De Hoge Raad heeft de klachten van de verdachte in cassatie beoordeeld. De eerste klacht betrof de bevoegdheid van de Rechtbank te 's-Hertogenbosch om de zaak te behandelen. Het Hof had vastgesteld dat er een gerechtelijk vooronderzoek was ingesteld door de Rechter-Commissaris in de Rechtbank te 's-Hertogenbosch, en dat er geen gerechtelijk vooronderzoek in het arrondissement Rotterdam had plaatsgevonden. De Hoge Raad oordeelde dat het Hof terecht had geoordeeld dat er geen sprake was van gelijktijdige vervolging, zoals bedoeld in de relevante artikelen van het Wetboek van Strafvordering.
De tweede klacht van de verdachte betrof de verwerping van een beroep op strijdigheid met beginselen van behoorlijk bestuur.
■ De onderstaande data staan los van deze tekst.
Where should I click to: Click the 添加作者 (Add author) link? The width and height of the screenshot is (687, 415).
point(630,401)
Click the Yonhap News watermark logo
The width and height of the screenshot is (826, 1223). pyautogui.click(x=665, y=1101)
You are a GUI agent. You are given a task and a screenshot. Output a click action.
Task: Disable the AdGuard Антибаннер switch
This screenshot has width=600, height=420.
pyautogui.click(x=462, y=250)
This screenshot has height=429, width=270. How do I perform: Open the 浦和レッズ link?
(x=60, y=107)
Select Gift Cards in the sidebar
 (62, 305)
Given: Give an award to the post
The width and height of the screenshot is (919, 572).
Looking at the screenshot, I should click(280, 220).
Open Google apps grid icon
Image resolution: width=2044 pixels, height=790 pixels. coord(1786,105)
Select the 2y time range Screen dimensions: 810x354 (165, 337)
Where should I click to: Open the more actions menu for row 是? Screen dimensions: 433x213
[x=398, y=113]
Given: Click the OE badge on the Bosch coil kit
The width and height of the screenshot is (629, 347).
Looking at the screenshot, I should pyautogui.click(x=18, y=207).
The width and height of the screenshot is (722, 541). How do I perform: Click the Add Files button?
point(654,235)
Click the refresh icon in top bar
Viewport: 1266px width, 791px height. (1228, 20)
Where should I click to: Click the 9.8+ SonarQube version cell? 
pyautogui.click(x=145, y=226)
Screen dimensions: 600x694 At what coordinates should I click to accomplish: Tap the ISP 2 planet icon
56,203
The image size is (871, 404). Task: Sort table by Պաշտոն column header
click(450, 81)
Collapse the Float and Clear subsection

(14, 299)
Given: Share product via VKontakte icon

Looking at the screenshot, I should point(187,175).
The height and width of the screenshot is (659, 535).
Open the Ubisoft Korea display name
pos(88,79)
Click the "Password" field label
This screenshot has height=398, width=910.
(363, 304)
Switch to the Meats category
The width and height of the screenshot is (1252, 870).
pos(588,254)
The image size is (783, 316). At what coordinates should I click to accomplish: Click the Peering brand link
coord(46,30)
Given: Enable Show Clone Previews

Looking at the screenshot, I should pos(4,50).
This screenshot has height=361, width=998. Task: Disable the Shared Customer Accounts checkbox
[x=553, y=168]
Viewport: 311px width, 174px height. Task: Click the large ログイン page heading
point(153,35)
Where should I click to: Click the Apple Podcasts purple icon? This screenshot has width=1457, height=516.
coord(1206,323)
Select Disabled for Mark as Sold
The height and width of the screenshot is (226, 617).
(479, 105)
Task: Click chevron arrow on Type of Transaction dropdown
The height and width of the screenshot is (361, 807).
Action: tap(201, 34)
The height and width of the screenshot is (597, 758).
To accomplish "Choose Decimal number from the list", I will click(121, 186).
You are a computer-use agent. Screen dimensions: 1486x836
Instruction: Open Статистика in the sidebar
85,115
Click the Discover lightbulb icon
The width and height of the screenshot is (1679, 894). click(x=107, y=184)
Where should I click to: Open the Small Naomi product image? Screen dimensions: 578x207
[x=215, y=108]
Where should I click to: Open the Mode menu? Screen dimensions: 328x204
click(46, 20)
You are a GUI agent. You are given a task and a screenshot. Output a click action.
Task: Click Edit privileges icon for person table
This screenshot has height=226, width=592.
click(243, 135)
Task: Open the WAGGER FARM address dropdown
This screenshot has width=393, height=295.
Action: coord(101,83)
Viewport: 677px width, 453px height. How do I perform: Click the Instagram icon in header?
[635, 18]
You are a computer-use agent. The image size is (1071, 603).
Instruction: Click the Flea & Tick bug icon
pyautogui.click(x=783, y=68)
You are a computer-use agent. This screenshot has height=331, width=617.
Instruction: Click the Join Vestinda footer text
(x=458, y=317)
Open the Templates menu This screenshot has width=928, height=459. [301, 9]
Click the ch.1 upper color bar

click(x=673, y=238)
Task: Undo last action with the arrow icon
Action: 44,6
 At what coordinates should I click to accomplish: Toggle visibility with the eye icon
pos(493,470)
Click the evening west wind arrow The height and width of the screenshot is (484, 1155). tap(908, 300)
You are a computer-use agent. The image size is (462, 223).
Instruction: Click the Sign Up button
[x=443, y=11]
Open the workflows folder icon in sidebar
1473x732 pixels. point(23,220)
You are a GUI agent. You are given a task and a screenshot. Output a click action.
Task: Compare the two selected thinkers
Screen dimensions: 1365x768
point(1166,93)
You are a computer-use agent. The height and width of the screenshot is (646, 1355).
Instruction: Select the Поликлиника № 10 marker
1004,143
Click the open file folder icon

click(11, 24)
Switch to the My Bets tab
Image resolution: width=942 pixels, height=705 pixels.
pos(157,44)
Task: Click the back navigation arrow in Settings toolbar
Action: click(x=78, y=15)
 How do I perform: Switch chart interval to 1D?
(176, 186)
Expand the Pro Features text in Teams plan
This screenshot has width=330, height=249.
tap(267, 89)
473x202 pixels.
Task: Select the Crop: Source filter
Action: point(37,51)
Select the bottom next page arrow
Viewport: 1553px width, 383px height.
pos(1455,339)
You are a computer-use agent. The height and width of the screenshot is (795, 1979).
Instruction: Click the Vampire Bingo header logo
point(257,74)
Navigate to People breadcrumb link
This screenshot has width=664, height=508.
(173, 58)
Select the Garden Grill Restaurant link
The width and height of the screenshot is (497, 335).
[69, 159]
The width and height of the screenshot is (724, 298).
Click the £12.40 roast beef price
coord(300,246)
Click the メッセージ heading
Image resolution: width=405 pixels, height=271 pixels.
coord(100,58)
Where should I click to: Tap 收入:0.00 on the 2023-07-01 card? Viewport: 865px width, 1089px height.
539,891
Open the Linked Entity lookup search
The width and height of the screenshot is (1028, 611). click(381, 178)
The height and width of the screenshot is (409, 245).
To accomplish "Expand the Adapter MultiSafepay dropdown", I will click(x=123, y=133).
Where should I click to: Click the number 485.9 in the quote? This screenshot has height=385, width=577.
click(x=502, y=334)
De Hoge Raad oordeelde dat deze klacht feitelijke grondslag mist, aangezien het Hof voldoende had gemotiveerd waarom het beroep was verworpen. Uiteindelijk concludeerde de Hoge Raad dat geen van de middelen tot cassatie kon leiden en dat er geen grond was voor ambtshalve vernietiging van de bestreden uitspraak. Het beroep werd derhalve verworpen.